No doubt, a certain maturity is required to maintain this level of intentionality and empathic awareness. When the kid in me longs for someone’s fascinated, undivided attention, I find it a struggle to act like a grownup. But as I’ve written before, taking time to fully process and celebrate events and realizations is principally an inside job. So I’ve had to cultivate presence and empathy towards myself—the ability to give myself space to feel how I feel and to ponder whatever is on my mind.

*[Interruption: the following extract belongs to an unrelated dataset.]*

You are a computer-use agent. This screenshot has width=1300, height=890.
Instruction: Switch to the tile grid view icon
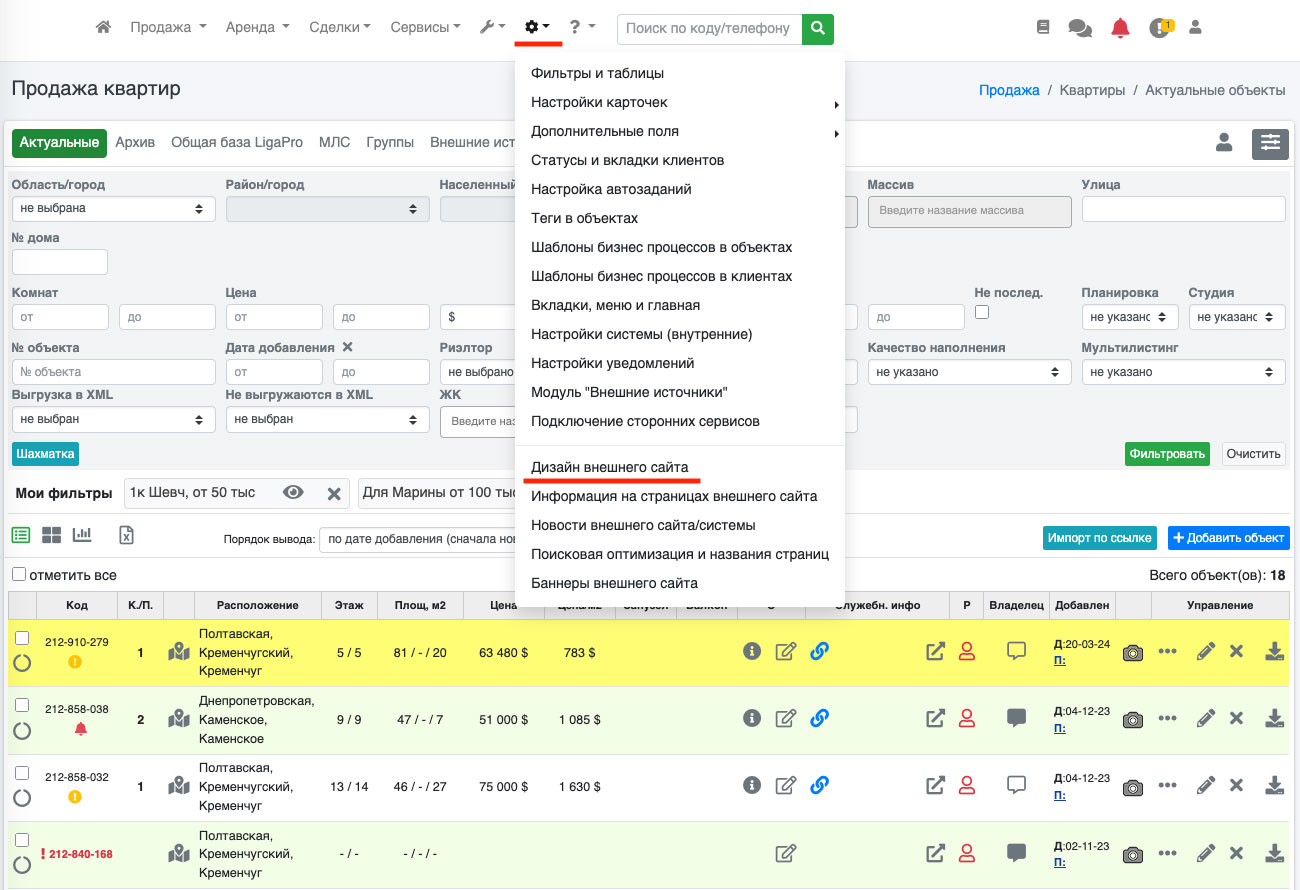51,535
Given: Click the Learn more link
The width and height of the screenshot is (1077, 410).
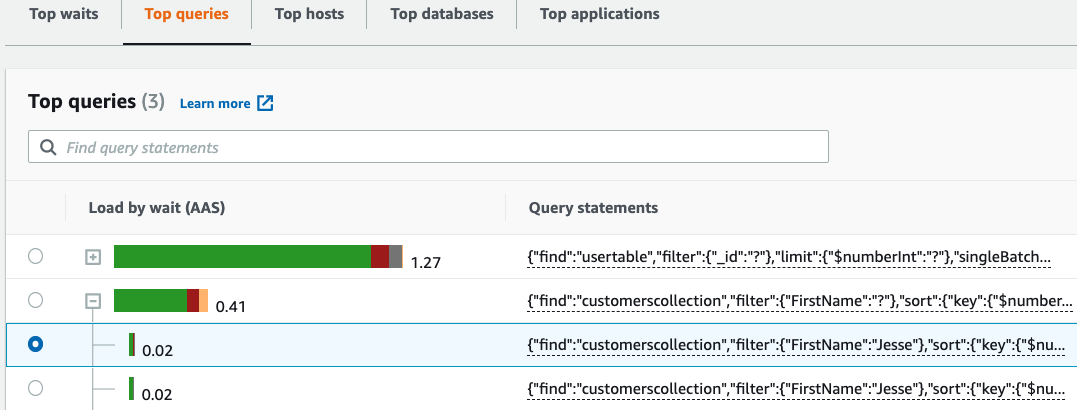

On the other hand, those times when we can connect around a topic of mutual interest, without holding back, are one of the rare pleasures of life. I once had such a conversation with a fellow professional oboist. Having dumped out all our reed making equipment, we dove into an insanely technical discussion about gouging machines, cane diameters, sharpening techniques. After one exchange that was as satisfying as it was obscure, I caught his eye. We burst out laughing. I said, “Isn’t this fantastic? Who else could even understand a word we’re saying?!”

Moments like this are precious. If you have a couple people in your life, let alone three or four, with whom you can go deep on topics dear to your heart, that’s a gift. Savor it and celebrate these friends and these conversations. They help us accept with good grace the more frequent occasions on which we choose to significantly edit our responses. In the end, this adult discernment is a way of caring not only for others, but for ourselves.